Programming languages sometimes tend to be mean and stubborn. We might all remember days sitting behind the computer hoping for a fast and error-free results. memory allocation errors are the ugly side of the programming. But wait, those could be sign of your codes being sick! In a real life, you need regular check-ups to make sure you are doing fine. In the virtual life, your codes need check-ups too. It is time to stop complaining about our codes and computers and start profiling the application. The good news is it is not very difficult to do that in R.
In this blog, I have gone through ugly, bad and good techniques to write codes for reading in and searching through datasets. This repository includes a Shiny app that implements those concepts. The app, in general gets keywords and return the movies with those subjects. Please feel free to clone the repo if would like to follow the steps with me or interested in a shiny app to help you find a movie to watch in a peaceful night. The execution time for each technique is shown below: we could reduce the application’s response time from 71 seconds to 14 seconds!! In this post, I will explain how I applied profiling techniques and graphs to evaluate Rscripts and improve application response time.
We will start with reading in the movie datasets using read.table and loop through R dataframe object. The Rscript is available at helper_functions/ugly.R and described in this blog. The application took 71 seconds to return the movies with two keywords. In order to speed up the app, we need to find out the bottlenecks in our code. profvis is a tool that visualizes how R is spending its time to run the program. You can follow the link to install and gain more insight around it. Since profvis library is producing interactive visualizations, I have created a YouTube video that walks through these profiling steps in a more visual format. Please note that the timelines will depend on your computer performance and you might get a different number than mine. The relative execution time between different code lines should stay the same though. Figure below shows the profvis results of ugly.R codes:
source("../helper_functions/ugly.R")
profvis::profvis(extract_text_features_u(file_address = '../datasets/plot_summaries.txt',
keywords = c("love", "world war")))
profvis generates two views to visualize the codes running time and memory allocation/deallocation. The first view is “Flame graph” which is timeline of stacked function runs in R. The view is interactive and you can zoom in and extend the timeline for more insights on execution process. Based on the timeline, R has spent 31 seconds out of total 50 seconds to read in the dataset! The stacked bars shed more light on how those 31 seconds were spent. The stack goes up to .External2 function which is calling a compiled C function for type conversion. 31 second is a long execution time for reading around 42k text data.

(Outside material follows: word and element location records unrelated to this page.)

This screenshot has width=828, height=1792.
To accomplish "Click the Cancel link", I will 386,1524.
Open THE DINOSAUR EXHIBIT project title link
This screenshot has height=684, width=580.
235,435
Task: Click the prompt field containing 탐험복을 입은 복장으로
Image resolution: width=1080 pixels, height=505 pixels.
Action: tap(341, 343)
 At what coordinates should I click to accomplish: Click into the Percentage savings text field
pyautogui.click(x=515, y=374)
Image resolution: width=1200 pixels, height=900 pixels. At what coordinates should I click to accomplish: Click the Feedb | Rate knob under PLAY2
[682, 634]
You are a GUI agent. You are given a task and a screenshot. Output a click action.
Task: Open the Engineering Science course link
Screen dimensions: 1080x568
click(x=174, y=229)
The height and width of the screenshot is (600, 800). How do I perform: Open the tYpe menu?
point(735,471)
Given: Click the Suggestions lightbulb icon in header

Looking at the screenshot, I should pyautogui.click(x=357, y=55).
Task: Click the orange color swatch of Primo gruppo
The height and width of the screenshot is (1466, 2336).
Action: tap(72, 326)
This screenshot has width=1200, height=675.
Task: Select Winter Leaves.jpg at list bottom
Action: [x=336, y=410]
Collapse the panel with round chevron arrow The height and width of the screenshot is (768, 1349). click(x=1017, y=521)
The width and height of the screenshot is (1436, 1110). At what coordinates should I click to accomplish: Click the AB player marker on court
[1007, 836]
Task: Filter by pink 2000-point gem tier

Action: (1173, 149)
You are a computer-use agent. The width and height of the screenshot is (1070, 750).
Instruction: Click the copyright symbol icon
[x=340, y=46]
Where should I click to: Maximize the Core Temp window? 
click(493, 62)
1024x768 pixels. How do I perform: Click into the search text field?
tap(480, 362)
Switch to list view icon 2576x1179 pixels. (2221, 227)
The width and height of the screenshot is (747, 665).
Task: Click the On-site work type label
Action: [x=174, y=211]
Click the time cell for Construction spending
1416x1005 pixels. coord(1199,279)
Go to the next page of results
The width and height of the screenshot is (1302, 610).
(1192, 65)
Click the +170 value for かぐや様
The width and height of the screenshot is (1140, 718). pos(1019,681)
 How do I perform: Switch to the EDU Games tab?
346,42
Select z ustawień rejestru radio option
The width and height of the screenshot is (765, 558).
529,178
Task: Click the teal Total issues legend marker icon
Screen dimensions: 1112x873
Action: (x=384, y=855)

Since the dataset are texts and we do not need to “convert” them to factor, we might use stringsAsFactors = FALSE to avoid the bottleneck. Memory usage is another useful metric shown in the Flame graph. Although it does not show the current line’s memory allocation/deallocation in the application, it can give us a general overview on how our application is dealing with memory (for more details please checkout here). Positive values are allocation and negative values are deallocation amounts in megabytes. The 3.4GB of deallocation could be an indication of the redundant memory allocation and from this post we already know that for loop on data.frame generates a lot of those. In the second implementation, we disable stringsASFactors conversion and use lapply instead of for loop. Below is the flame graph:
source("../helper_functions/bad.R")
profvis::profvis(extract_text_features_b(file_address = '../datasets/plot_summaries.txt',
keywords = c("love", "world war")))
That is interesting!! Those small changes reduced the execution time to 18.5 seconds and reading dataset in is not a bottleneck anymore. The memory allocation and deallocation is in great shape too (nothing too nasty). Now, the bottleneck is the do.call function that calls lapply(). Zooming into lapply FUN timeline (image below) shows a lot of serialized sapply functions stacked on lapply function.
This is the moment where understanding the structure of your code matters. Since each step of the loop is independent and the function takes long enough to process (see here), parallel computing can be an option to improve the performance of the application. In addition, I used the awesome fread which is faster than raed.table() function. Those changes lead us to our next profiling results:
source("../helper_functions/good.R")
profvis::profvis(extract_text_features_g(file_address = '../datasets/plot_summaries.txt',
keywords = c("love", "world war")))
Great! The execution time is now down to 6 seconds with lots of stacked functions on top of each other!! The reading process shortened from 1.5 second to 0.5 second. The main session in R spent around 2.5 seconds (from second 500ms to 3000ms in the timeline) to run the functions and 3 seconds to accumulate results from different cores and bind them together. It is important to note that the profvis is only visualizing the execution of the main session and does not visualize the execution in the child sessions. To obtain more details about the execution time in all sessions, please take a look at sytem.time().